Cependant, avec l’élévation générale du niveau de vie, dont ont bénéficié même les travailleurs les plus modestes jusqu’aux années 70, le confort matériel est devenu un paramètre incontournable du bien-être. Face à la concurrence des premières grandes surfaces, la FNCC s’est lancée dans l’implantation d’hypermarchés, une stratégie purement commerciale déconnectée de toute recherche du bien-être des adhérents. La grande fédération semble s’engager sur la voie de la banalisation et du mimétisme commercial, plutôt que sur celle de l’innovation sociale qui a caractérisé les organisations de l’économie sociale au cours de leur histoire. Ce n’est donc pas au sein de l’ES qu’apparaissent simultanément, au milieu des années 60, la critique du consumérisme et une conception hédoniste et non matérialiste de la qualité de vie. Loin de contester la pertinence de la société de consommation, les coopératives de consommation s’efforcent de la mettre à la portée de leurs adhérents.

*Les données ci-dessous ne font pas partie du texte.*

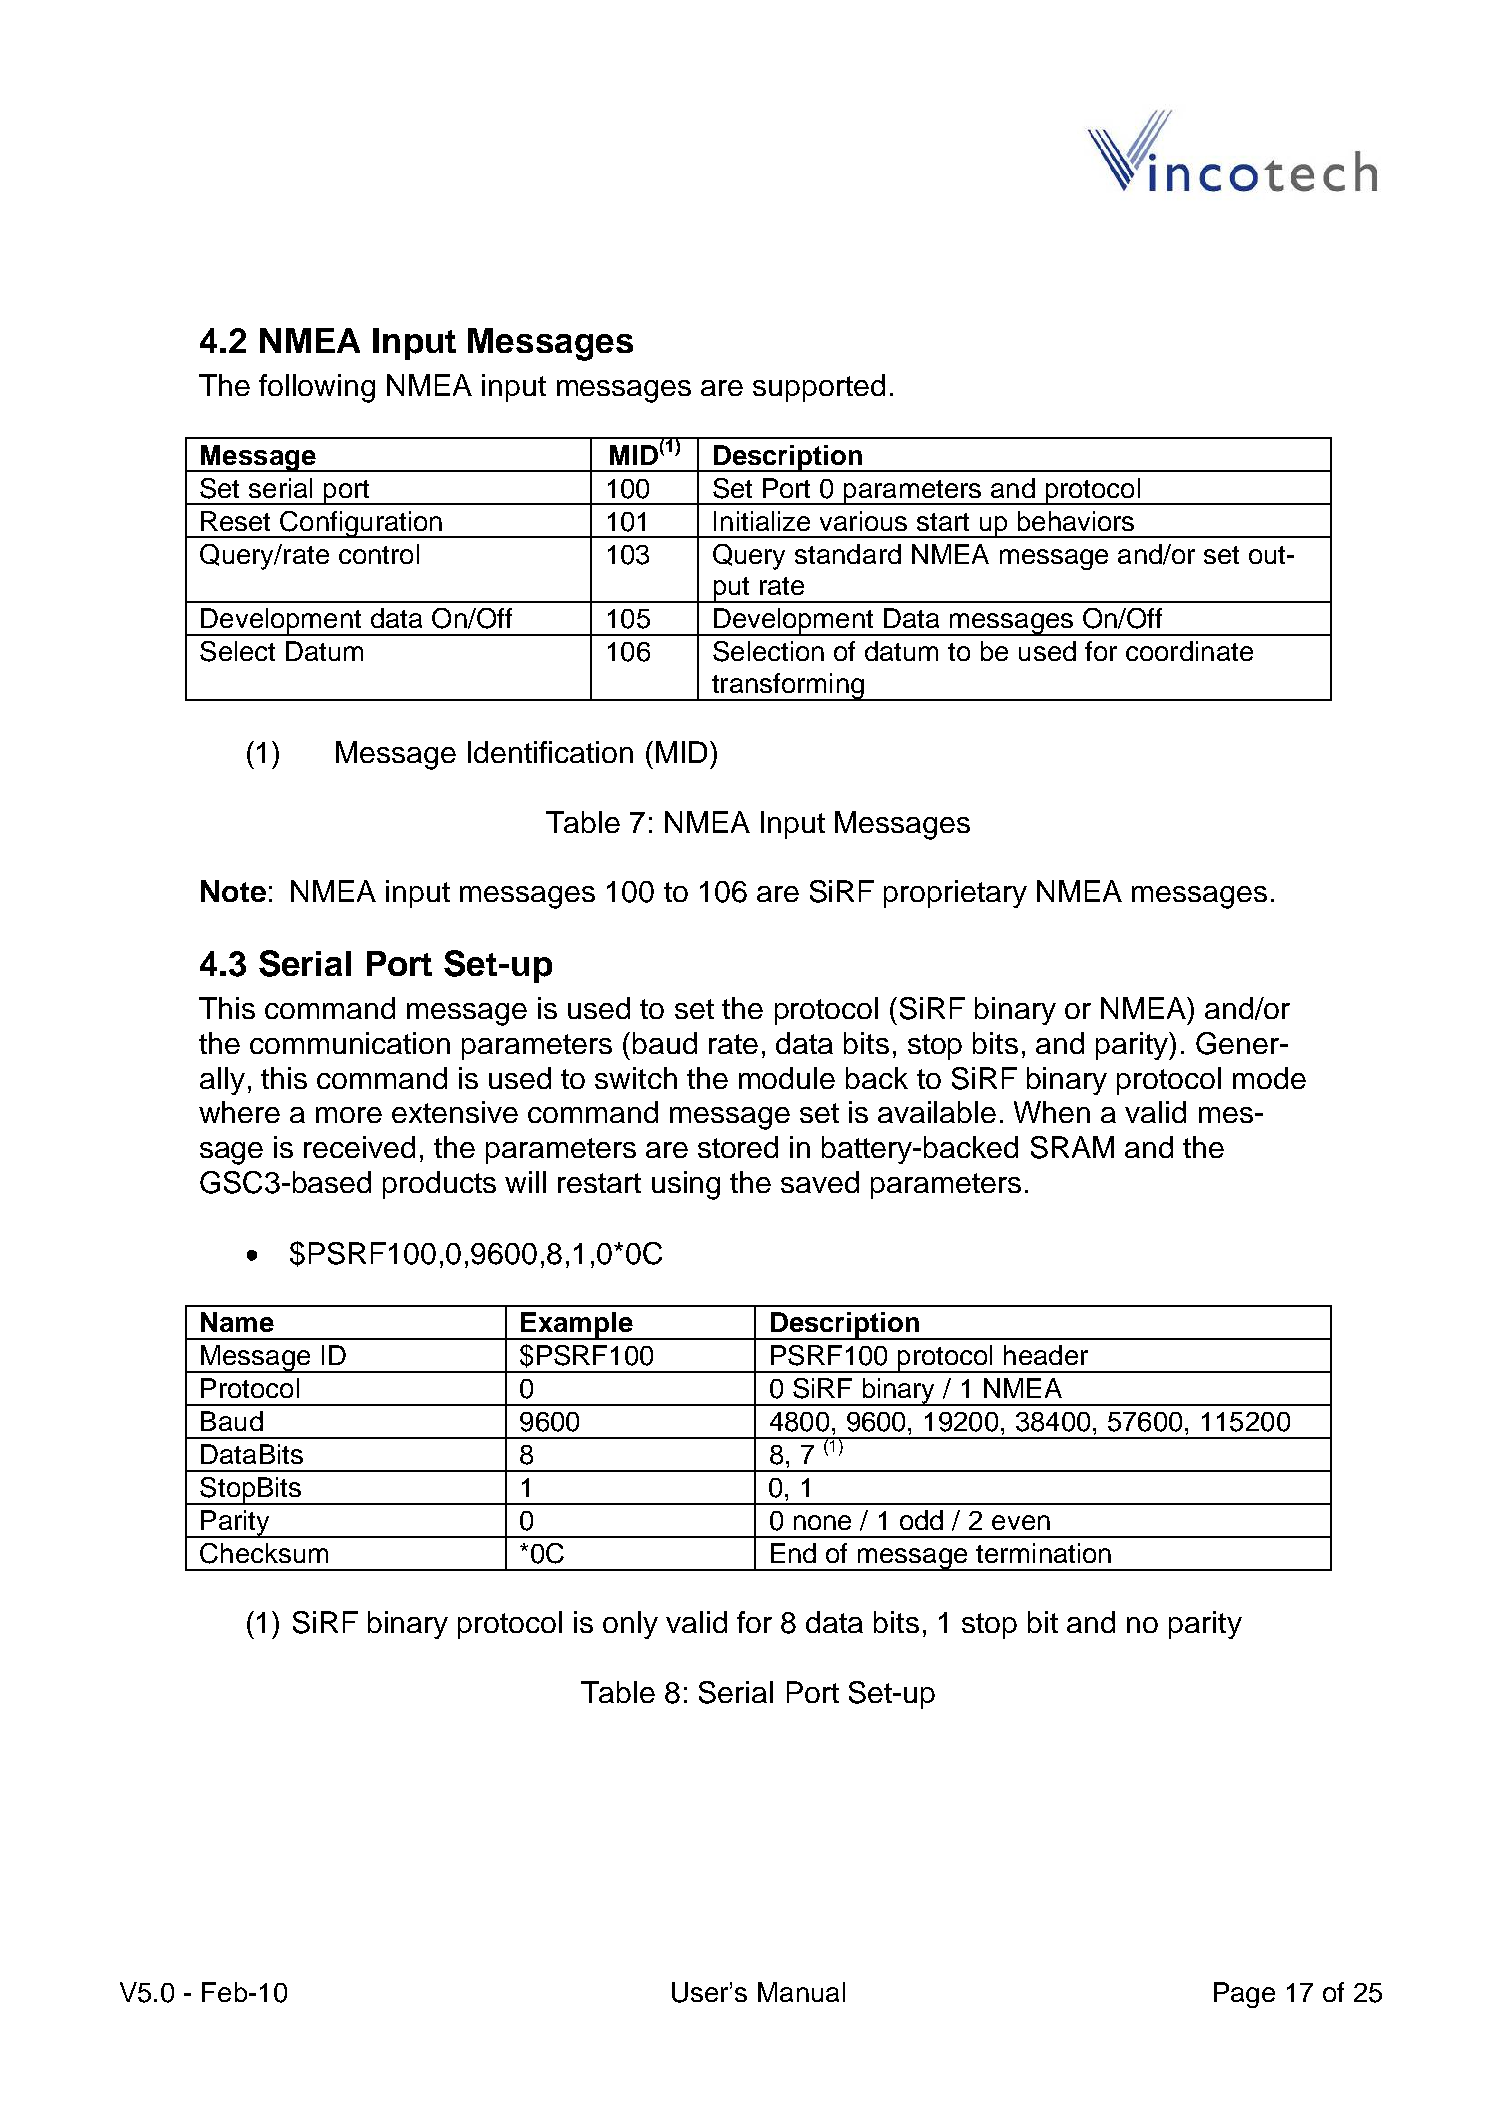 The height and width of the screenshot is (2115, 1495). What do you see at coordinates (1072, 1147) in the screenshot?
I see `SRAM` at bounding box center [1072, 1147].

Il semble donc que, durant cette période dite des trente glorieuses, marquée également par un appauvrissement de la réflexion théorique dans le mouvement coopératif [6], la tentation du conformisme ait pris le pas, dans certaines composantes de l’économie sociale, sur l’invention de solutions alternatives à la société capitaliste. Rappelons que les critiques émanant du mouvement ouvrier à l’encontre des mutuelles et des coopératives à la fin du xixe siècle se fondaient déjà sur la supposée tendance de ces organisations à acculturer les travailleurs aux valeurs de la bourgeoisie plutôt qu’à changer la société.

La crise économique qui s’installe durablement au début des années 80, en creusant les inégalités dans l’accès au bien-être selon son acception la plus basique – le droit à la santé –, amène toutefois les organisations de l’économie sociale, notamment les mutuelles, à redéfinir leurs priorités. On assiste alors, sous l’appellation « économie solidaire » [7], à l’émergence de nouvelles pratiques, plus aptes à répondre à l’urgence sociale de catégories oubliées de l’économie sociale « canal historique ».

Conclusion

Si la notion instable et imprécise du bien-être a toujours pu s’articuler avec les missions juridiquement et rigoureusement définies qui sont confiées aux organisations de l’économie sociale, c’est que ces dernières sont gérées démocratiquement. Les adhérents peuvent ainsi, par le biais de leurs organisations, mettre en oeuvre des prestations répondant à leurs aspirations, lesquelles varient en fonction de la représentation que l’on se fait du bien-être selon les époques et les cultures.

L’approche historique montre que la spécificité des pratiques de l’économie sociale depuis le début du xixe siècle est qu’elles sont parvenues à édifier les conditions d’un relatif bien-être individuel dans un cadre collectif et solidaire. La solidarité étant la garantie que le bien-être des uns ne peut se construire aux dépens de celui des autres, une comparaison avec l’idée du bien-être portée par le secteur capitaliste pourrait être une piste de réflexion féconde.